I don't mean only Rashomon's viewpoint switching. It opens so many doors for video games: unreliable narrator without cutscenes (though that cutscene in SS2 I'll never, ever forget; when those walls shot up is the only time a game has scared [as opposed to startled] me) is only one. I found Shadow of the Colossus a bit of a snore but admired the heck out of it. Horse felt like a horse. Open world with no trash to level on. Bosses which at some point you say, okay, why exactly am I killing this thing minding its own business? A real ethical question done entirely by videogame mechanics. That's special. (I killed 'em all. But I paused a few times and thought about it before hitting their massive damage spots.)
 

Grayvern

New member
Mar 15, 2010
2
0
0
I think ill first quote Jeff Gerstmann on this, Mass Effect 2 is the most important game of 2010 and its repercussions will be felt for a long time to come. Which clumsy dating parts aside is largely true.

But it's largely ignored because it's science fiction and some stilted dialogue. Buy Guess what China Mieville a fantasy luminary compared to Kafka is also one of the better current authors in a literary manner also. Philip K. Dick was also a Sci FI author but important for his ideas and critiques of his American Era. Finally Richard Morgan writes books with over the top sex and violence but also challenges the reader, In the Steel Remains his main hero is the super macho rich noble type who is also a dig at mainstream fantasy due to the fact he is gay.

I find the suggestion that a story with violence ,and Sci Fi tropes, in it cannot be relevant in a grown up medium to be more a damming indictment of blind humanisms affect on the media than anything else. Like armchair physicists who critique sociology and psychology as being soft sciences. Or indeed sociologists who ignore the potential of physical causes engendering some human behaviour. Violence extreme or mild, justified or unjustified, is as much a part of humanity as peace.

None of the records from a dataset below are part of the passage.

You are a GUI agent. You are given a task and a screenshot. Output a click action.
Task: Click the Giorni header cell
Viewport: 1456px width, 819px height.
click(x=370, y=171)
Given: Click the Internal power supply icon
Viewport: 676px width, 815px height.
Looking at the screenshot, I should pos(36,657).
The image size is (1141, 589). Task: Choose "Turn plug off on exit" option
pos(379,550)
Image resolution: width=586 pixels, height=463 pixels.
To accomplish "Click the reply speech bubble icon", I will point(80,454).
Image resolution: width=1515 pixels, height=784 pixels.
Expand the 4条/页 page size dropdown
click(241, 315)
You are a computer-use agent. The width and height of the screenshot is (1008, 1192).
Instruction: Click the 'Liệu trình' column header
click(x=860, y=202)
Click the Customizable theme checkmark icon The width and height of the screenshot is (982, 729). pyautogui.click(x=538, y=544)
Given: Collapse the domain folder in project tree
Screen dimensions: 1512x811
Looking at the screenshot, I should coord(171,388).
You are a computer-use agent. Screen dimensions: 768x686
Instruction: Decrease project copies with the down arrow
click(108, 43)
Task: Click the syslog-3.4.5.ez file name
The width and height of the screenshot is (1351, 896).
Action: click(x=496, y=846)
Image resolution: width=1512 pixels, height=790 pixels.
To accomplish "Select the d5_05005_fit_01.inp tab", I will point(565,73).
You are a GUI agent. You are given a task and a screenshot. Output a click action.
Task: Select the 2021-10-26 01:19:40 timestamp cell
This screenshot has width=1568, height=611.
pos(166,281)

Also you cant ignore games like infamous and Red Dead Redemtion, both are better than film not because of story but of gameplay actually feeding into story rather than being sepearate from. The slow missions at the end of Red Dead before the Hammer fall. The reactivity of the world in which most fights can result in great human casualty or virtually none.

In closing it is foolish to discount videogames as similar to books, in that like books they can be incredibly niche, have wide mass appeal, be about anything, and tend to include the boring bits that films montage over. Games can be everything from sports to stories and we should embrace their all encompassing nature in moving forward.